-- begin SELECTED EXTRACT --

Problem
Desk stress testing today is largely manual. A risk manager imagines a
shock and guesses what the other ~40 factors do:
"If equities, oil and rates take a defined shock, what does everything
else do — and how uncertain is that?"
Those guesses are inconsistent, undocumented, and ignore historical
co-movement. This engine replaces the guessing: one analyst pins three
numbers; the model implies the other 38 — with a defensible distribution,
not a hunch.
What it does
-
Universe A — 41 weakly correlated cross-asset factors
(equity, crypto, energy, metals, ags, FX, rates), delivered end-to-end.
-
Universe B — highly collinear single-market factors (a
rates curve, a gas-hub complex) conditioned stably in PCA
space (level / slope / curvature).
-
Extrapolation — pinning a never-seen shock still yields a
coherent scenario, because conditioning is linear in the pin.
Methods
- Conditional multivariate Gaussian (Schur-complement + antithetic Monte-Carlo)

-- end SELECTED EXTRACT --
-- begin DATASET ENTRIES --

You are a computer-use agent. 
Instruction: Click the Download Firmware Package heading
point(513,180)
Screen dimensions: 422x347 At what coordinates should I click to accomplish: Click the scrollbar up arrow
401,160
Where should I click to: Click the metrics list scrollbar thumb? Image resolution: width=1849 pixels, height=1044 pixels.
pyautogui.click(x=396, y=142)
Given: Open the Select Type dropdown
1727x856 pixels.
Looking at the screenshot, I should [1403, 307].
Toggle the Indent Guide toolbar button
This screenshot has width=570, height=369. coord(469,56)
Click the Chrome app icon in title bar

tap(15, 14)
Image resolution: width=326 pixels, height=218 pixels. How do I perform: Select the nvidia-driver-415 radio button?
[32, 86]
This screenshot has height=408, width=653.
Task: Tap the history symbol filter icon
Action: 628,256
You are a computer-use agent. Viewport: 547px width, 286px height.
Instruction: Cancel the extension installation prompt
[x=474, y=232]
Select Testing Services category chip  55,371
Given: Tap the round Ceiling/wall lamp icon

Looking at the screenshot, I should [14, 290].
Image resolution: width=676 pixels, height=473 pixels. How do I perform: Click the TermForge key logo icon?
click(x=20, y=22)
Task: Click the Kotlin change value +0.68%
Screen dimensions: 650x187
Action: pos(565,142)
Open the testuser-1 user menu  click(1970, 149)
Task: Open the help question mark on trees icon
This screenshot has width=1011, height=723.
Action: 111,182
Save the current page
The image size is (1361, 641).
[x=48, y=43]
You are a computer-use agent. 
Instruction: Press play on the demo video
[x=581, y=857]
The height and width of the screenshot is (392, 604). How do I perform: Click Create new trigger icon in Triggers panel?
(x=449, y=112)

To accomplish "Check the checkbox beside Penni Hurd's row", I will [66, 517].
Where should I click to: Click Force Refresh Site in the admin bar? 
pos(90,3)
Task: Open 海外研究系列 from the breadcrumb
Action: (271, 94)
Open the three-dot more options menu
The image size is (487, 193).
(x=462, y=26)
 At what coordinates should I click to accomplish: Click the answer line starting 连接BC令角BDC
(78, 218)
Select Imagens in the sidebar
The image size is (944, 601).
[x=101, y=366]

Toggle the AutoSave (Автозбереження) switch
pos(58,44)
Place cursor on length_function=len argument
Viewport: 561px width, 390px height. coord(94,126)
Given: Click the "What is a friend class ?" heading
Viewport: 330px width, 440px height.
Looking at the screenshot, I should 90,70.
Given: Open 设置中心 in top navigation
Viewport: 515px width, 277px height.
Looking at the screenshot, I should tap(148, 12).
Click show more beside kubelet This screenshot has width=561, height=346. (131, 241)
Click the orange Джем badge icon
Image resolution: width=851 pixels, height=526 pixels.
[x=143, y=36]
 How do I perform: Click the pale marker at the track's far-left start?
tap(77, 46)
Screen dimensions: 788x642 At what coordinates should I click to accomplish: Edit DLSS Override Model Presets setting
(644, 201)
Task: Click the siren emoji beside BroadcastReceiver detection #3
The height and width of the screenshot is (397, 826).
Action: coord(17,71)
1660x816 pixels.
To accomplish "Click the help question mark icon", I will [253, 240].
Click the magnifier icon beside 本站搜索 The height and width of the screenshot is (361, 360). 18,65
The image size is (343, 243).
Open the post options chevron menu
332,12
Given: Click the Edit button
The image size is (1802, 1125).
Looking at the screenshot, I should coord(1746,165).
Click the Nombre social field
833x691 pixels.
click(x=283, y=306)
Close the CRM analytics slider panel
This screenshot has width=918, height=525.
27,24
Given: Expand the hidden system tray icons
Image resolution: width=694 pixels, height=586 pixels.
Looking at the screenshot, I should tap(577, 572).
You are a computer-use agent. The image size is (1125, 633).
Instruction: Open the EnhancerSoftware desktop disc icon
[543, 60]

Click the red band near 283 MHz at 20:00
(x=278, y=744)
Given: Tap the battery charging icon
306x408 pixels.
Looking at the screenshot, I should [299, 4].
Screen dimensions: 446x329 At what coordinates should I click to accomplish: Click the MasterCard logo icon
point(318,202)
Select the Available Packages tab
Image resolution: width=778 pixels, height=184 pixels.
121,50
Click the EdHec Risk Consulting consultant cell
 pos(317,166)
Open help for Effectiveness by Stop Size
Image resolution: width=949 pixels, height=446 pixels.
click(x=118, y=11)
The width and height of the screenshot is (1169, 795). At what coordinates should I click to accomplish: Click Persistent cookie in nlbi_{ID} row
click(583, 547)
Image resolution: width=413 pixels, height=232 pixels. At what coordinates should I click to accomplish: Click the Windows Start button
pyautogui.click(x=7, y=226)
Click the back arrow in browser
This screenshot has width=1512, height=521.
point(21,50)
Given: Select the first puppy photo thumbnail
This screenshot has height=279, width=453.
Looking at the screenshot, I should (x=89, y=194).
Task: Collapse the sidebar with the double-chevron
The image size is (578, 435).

-- end DATASET ENTRIES --

**TASK 1:**
According to the stress-testing description, how many cross-asset factors make up Universe A?
**TASK 2:**
List the asset classes that the stress-testing description gives in parentheses for Universe A.
**TASK 3:**
Write the next part of the stress-testing description, picking up after its final line under "Methods."
The data above were drawn from a different source than the stress-testing description.

**OUTPUT 1:**
Universe A has 41 weakly correlated cross-asset factors.

**OUTPUT 2:**
- equity
- crypto
- energy
- metals
- ags
- FX
- rates

**OUTPUT 3:**
- Gaussian copula & Student-t copula with empirical marginals (tail dependence)
- EWMA, Ledoit–Wolf, cluster-structured block shrinkage, PCA / Barra factor covariance
- Robust covariance selection: NLL, QLIKE, GMV realised vol, PSD gate, Diebold–Mariano
- Contract-roll stitching (M1→M2→M3) with a grid-searched weighted roll
- PCA-space conditioning for collinear curves (Universe B)
- Out-of-sample validation on the 20 worst historical stress days
Outputs
- Conditional-mean scenario table across all risk factors
- Mean + adverse add-on (5% / 95% conditional quantile bands)
- Full Monte-Carlo sampled distribution (Gaussian & Student-t copula)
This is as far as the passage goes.